→ **Your instructions**
Would you please copy each line of the data in which the string "computer" occurs?

Data under study below:

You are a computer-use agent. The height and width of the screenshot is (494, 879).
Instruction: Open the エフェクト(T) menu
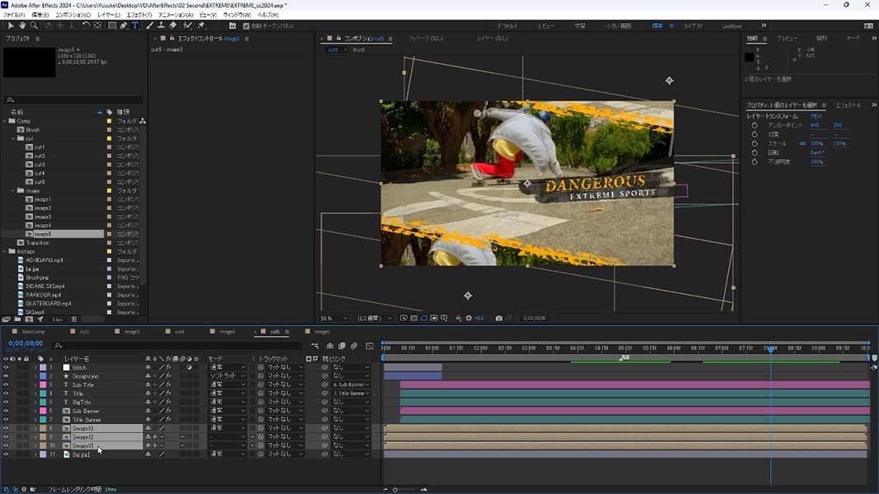(x=138, y=15)
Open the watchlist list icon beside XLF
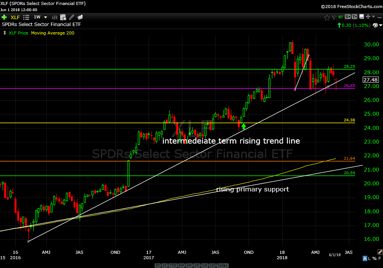The height and width of the screenshot is (268, 383). pyautogui.click(x=26, y=17)
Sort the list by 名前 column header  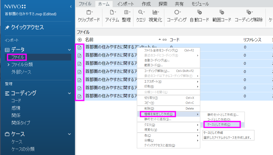point(89,40)
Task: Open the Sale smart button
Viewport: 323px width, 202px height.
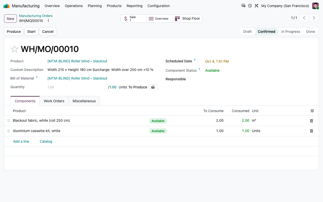Action: click(x=133, y=18)
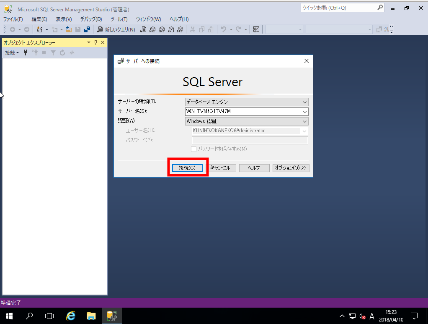Expand the 認証 dropdown
This screenshot has height=324, width=428.
tap(304, 121)
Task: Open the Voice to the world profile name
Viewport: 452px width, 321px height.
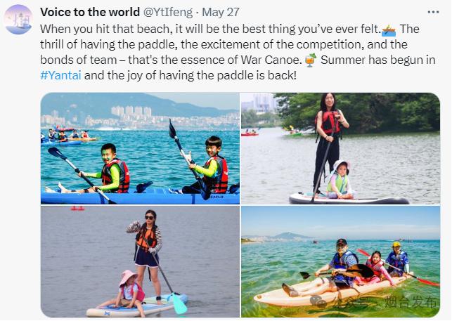Action: click(x=90, y=12)
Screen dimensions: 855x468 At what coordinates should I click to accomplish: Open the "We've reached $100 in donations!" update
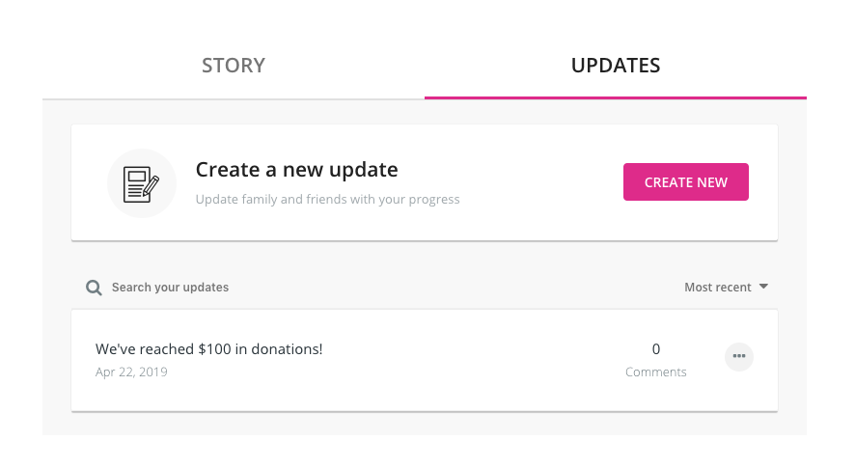(x=208, y=349)
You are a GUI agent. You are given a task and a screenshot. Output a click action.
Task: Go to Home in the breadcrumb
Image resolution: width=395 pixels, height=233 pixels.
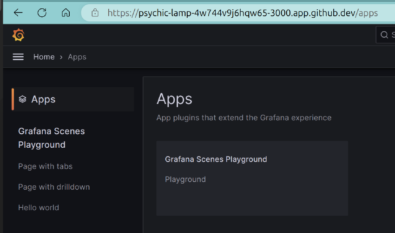44,57
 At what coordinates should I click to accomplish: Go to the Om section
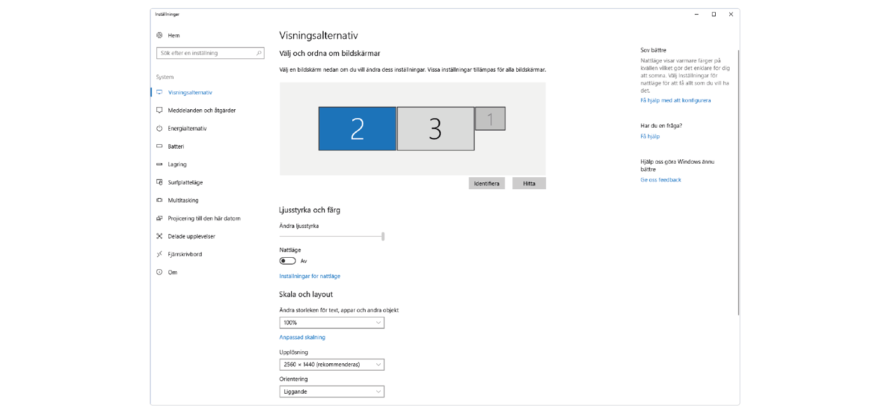click(172, 272)
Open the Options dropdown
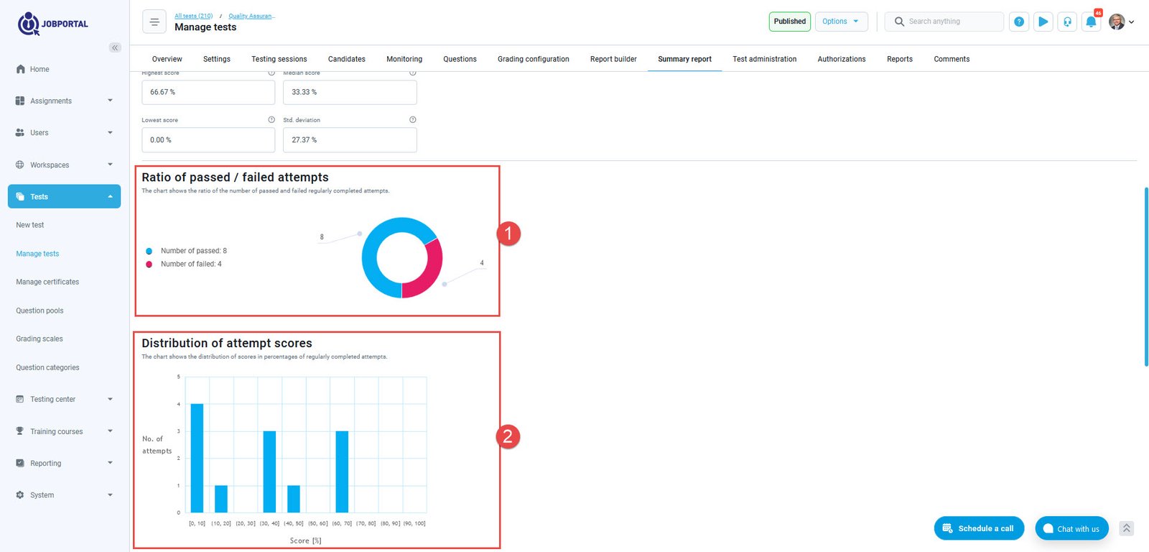The image size is (1149, 552). (x=841, y=22)
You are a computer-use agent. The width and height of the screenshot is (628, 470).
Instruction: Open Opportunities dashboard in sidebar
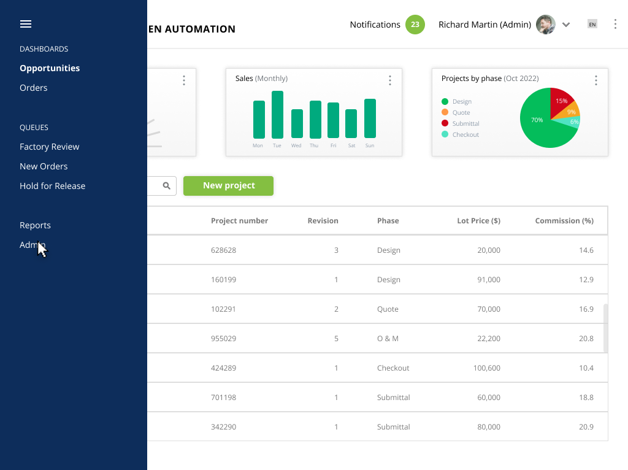pos(50,68)
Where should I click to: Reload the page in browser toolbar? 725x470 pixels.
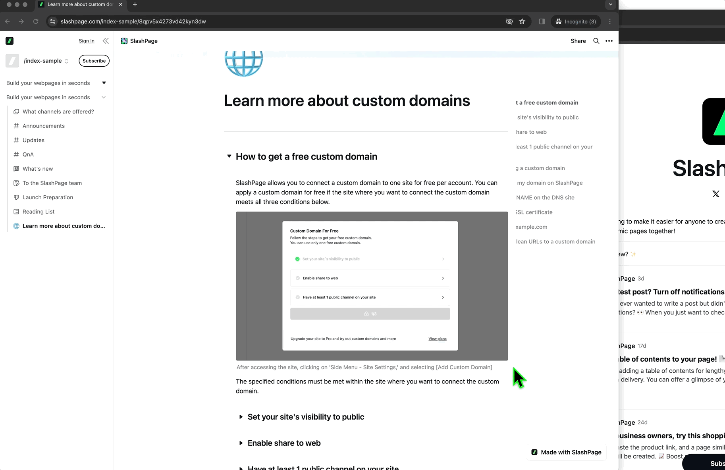coord(36,21)
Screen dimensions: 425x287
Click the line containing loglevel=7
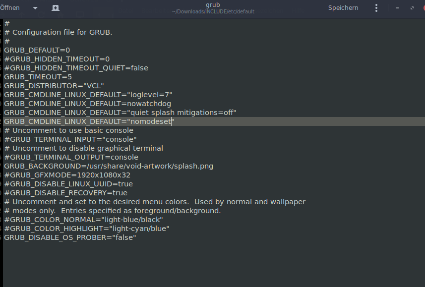click(x=88, y=95)
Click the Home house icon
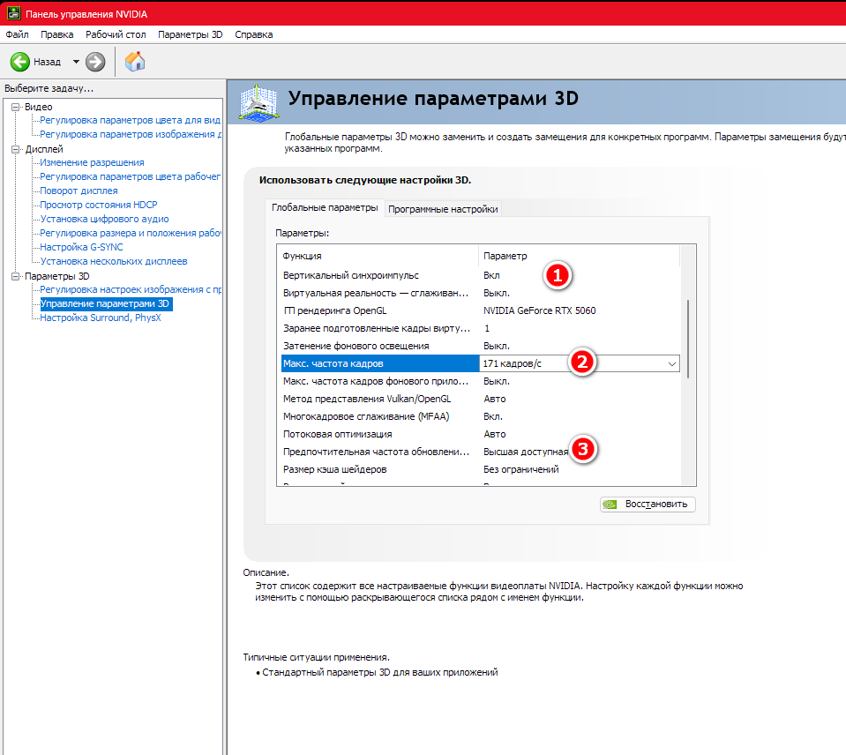Image resolution: width=846 pixels, height=755 pixels. click(x=135, y=62)
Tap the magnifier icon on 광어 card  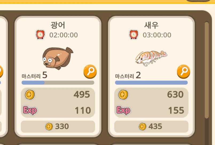click(90, 72)
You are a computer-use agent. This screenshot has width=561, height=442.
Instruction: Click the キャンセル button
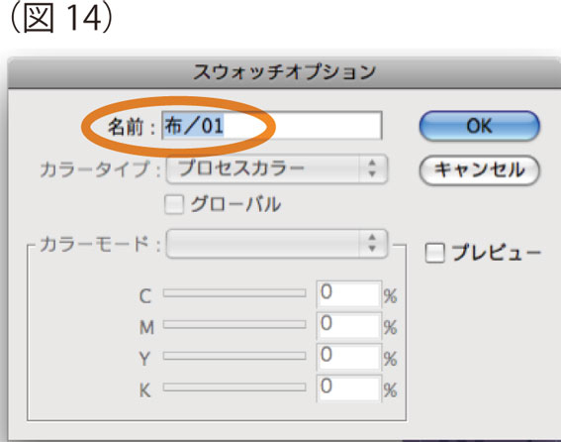tap(479, 169)
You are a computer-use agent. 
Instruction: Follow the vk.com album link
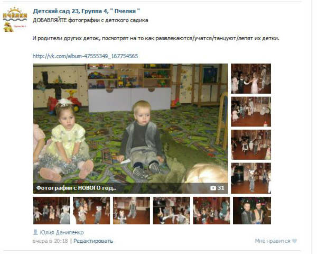pos(85,56)
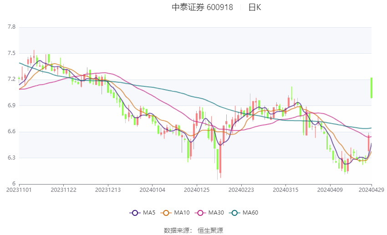Image resolution: width=387 pixels, height=235 pixels.
Task: Click the 恒生聚源 data source text
Action: (x=210, y=230)
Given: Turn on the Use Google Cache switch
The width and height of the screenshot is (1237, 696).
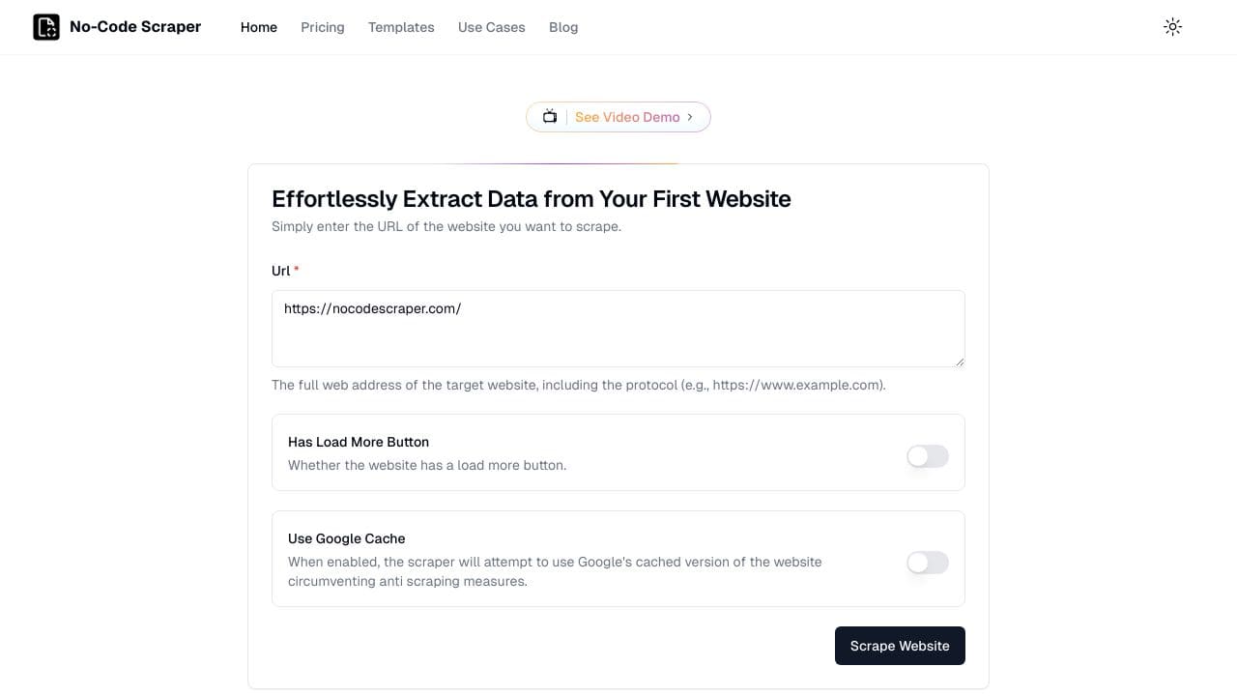Looking at the screenshot, I should coord(928,563).
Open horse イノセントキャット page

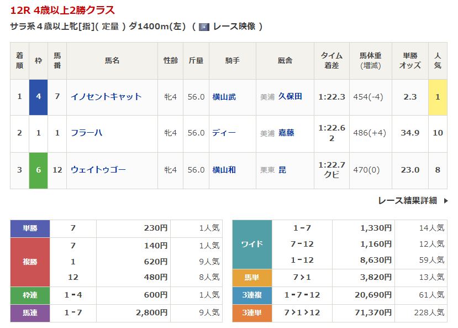106,97
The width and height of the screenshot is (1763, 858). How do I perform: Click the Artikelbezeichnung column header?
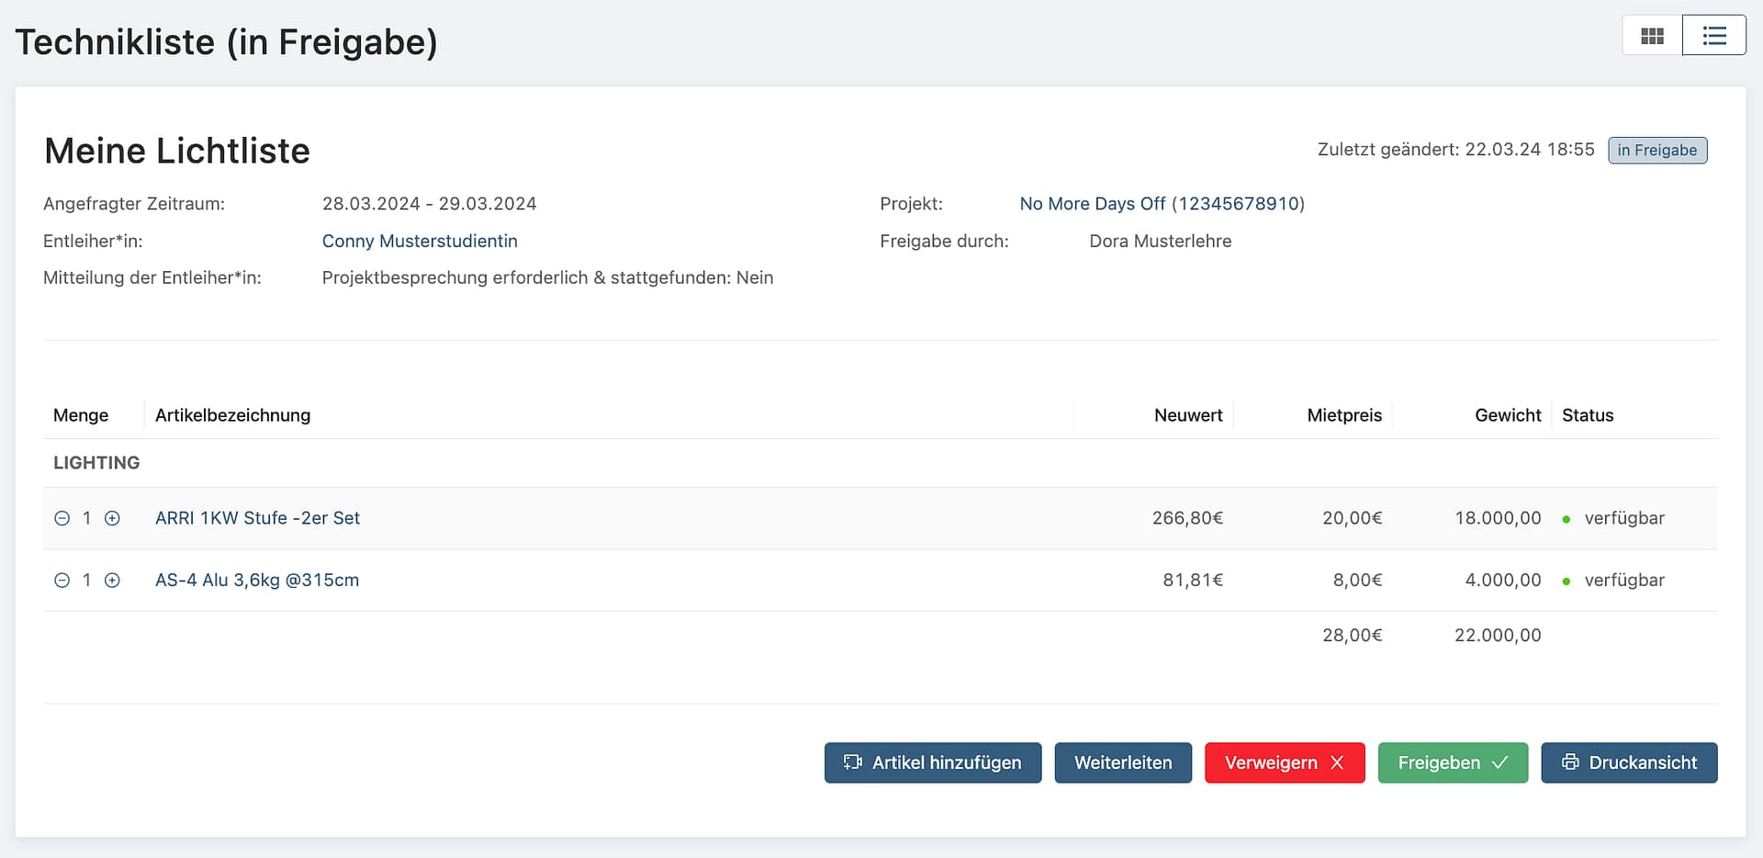(x=232, y=415)
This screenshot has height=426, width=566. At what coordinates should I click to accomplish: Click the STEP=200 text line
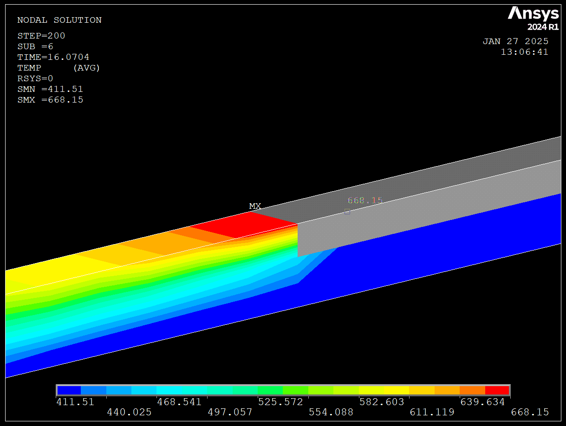tap(41, 36)
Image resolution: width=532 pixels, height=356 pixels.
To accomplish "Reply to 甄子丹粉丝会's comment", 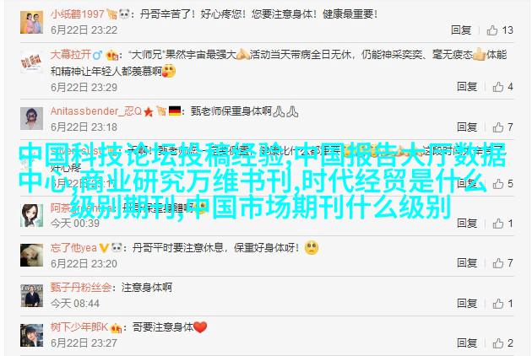I will coord(467,304).
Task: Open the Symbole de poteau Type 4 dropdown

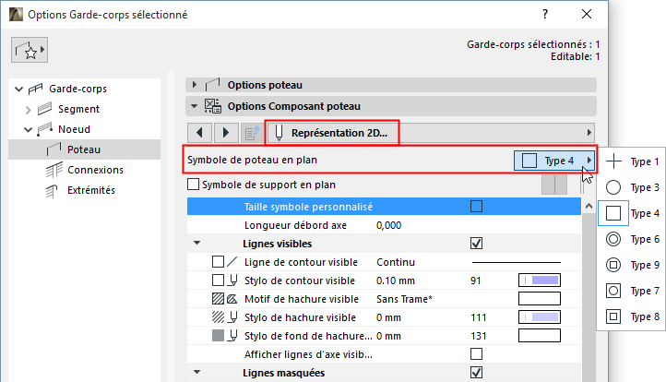Action: (554, 161)
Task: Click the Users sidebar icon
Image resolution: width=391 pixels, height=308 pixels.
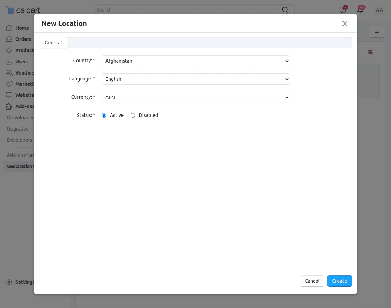Action: click(x=9, y=61)
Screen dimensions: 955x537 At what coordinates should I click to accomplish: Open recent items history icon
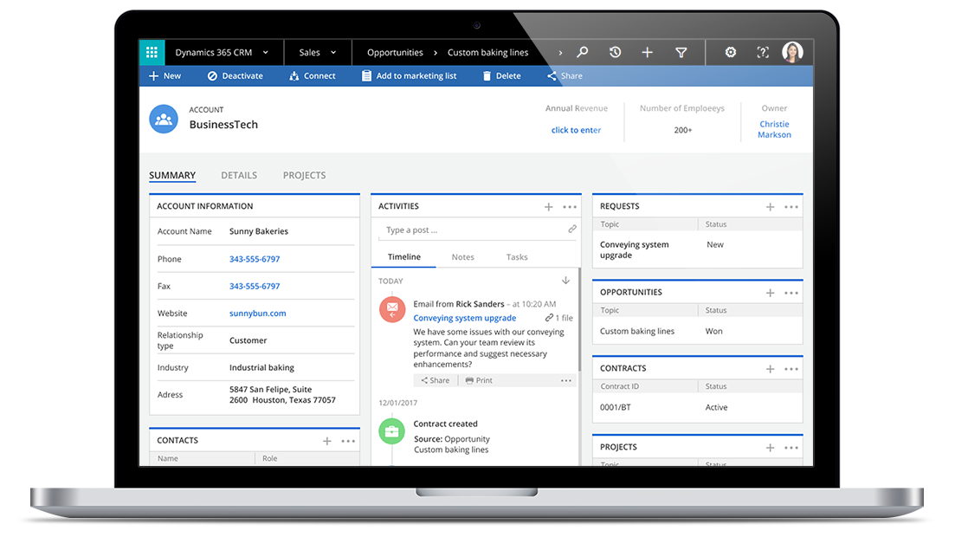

End of Data under study.

→ **Answer for this exercise**
You are a computer-use agent. The height and width of the screenshot is (494, 879).
You are a computer-use agent. The width and height of the screenshot is (628, 470).
You are a computer-use agent. This screenshot has width=561, height=442.
You are a computer-use agent. 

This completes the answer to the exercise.